Solo con mi moza, ésta procuraba con blando arrullo y expresiones suaves incitarme al sueño. Yo quería dormir; mas algo había en la estancia que me despabilaba, tentándome al furor y a la risa. Veréis lo que era. Algunos días sacaba Donata de mi maleta las prendas de clérigo, sotana y bonete, que en mi equipaje con socarrona intención pusisteis, ¡oh insignes Beramendi y Tarfe! Estimaba mi odalisca en mucho aquellos negros atavíos; cuidaba de ventilarlos de tiempo en tiempo para que no se picase la tela, y después de cepillarlos con esmero y quitarles el polvo, y arreglar con la aguja algún deterioro que en ellos notase, los guardaba de nuevo respetuosamente. Pues aquella noche estaban colgadas frente a mí las feas vestiduras que debían servirme de disfraz en la farsa de mi viaje. En ellas clavé mis ojos espantados, y cuando Donata me incitaba a dormir, yo le dije: «No me deja, no me deja dormir...».

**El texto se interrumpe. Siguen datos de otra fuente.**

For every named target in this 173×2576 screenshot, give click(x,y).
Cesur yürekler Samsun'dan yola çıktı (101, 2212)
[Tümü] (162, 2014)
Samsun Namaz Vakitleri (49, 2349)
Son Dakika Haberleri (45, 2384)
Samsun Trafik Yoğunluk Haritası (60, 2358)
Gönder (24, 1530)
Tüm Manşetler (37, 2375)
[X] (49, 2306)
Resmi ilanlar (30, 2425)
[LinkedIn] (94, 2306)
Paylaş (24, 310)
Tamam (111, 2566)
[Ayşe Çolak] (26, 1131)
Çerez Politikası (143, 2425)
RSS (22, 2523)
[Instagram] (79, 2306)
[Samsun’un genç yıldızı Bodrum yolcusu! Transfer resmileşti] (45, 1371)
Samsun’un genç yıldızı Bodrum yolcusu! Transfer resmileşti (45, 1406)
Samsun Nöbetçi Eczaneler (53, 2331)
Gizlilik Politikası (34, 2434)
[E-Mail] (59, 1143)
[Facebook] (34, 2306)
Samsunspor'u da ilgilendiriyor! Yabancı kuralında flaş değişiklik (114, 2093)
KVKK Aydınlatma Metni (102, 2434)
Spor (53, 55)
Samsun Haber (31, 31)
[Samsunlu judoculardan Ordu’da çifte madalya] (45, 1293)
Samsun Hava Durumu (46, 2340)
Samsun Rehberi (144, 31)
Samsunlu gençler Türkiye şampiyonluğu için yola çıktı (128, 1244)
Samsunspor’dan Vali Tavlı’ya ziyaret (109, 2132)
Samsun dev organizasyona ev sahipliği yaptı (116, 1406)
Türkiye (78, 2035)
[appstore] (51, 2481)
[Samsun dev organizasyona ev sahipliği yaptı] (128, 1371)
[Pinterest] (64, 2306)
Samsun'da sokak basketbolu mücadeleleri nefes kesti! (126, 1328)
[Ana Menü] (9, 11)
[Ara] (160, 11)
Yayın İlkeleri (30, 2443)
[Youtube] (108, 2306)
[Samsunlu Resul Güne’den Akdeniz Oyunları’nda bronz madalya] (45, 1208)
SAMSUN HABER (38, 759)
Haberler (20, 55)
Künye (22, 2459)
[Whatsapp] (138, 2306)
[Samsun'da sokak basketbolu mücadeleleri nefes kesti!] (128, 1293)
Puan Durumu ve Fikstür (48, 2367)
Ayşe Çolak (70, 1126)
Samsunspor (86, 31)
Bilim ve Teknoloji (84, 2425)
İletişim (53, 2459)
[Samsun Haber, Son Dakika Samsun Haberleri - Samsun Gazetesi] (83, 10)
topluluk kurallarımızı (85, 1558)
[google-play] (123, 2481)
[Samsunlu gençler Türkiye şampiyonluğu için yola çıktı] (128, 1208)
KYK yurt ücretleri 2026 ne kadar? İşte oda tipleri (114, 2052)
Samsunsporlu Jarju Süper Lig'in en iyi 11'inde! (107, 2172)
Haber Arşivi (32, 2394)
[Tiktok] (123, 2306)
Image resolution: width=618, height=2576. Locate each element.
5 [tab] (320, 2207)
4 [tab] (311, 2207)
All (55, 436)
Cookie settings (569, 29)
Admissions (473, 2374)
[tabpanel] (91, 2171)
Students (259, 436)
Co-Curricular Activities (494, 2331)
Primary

-¿Qué tienes, Juan, qué miras?

-Eso, Donata; eso no me deja dormir. Quítalo y dormiré. Si no te decides a quemar ese horror, esa funda negra, y el nefando gorro de cuatro picos, guárdalos, vida mía, para que yo pueda coger el sueño. Sacerdote quiero ser; pero nunca pondré sobre mi cuerpo ese traje de ajusticiado o de ajusticiante.

Solícita, me libró Donata de la vista de aquellos lúgubres objetos; y hablando de religión, de la misericordia divina, de la redención de nuestros pecados por el arrepentimiento, del amor a todas las criaturas sin distinción de castas, clase ni estado, de lo bueno que es Dios y de la maternal indulgencia de la Santísima Virgen, me quedé dormido como un ángel.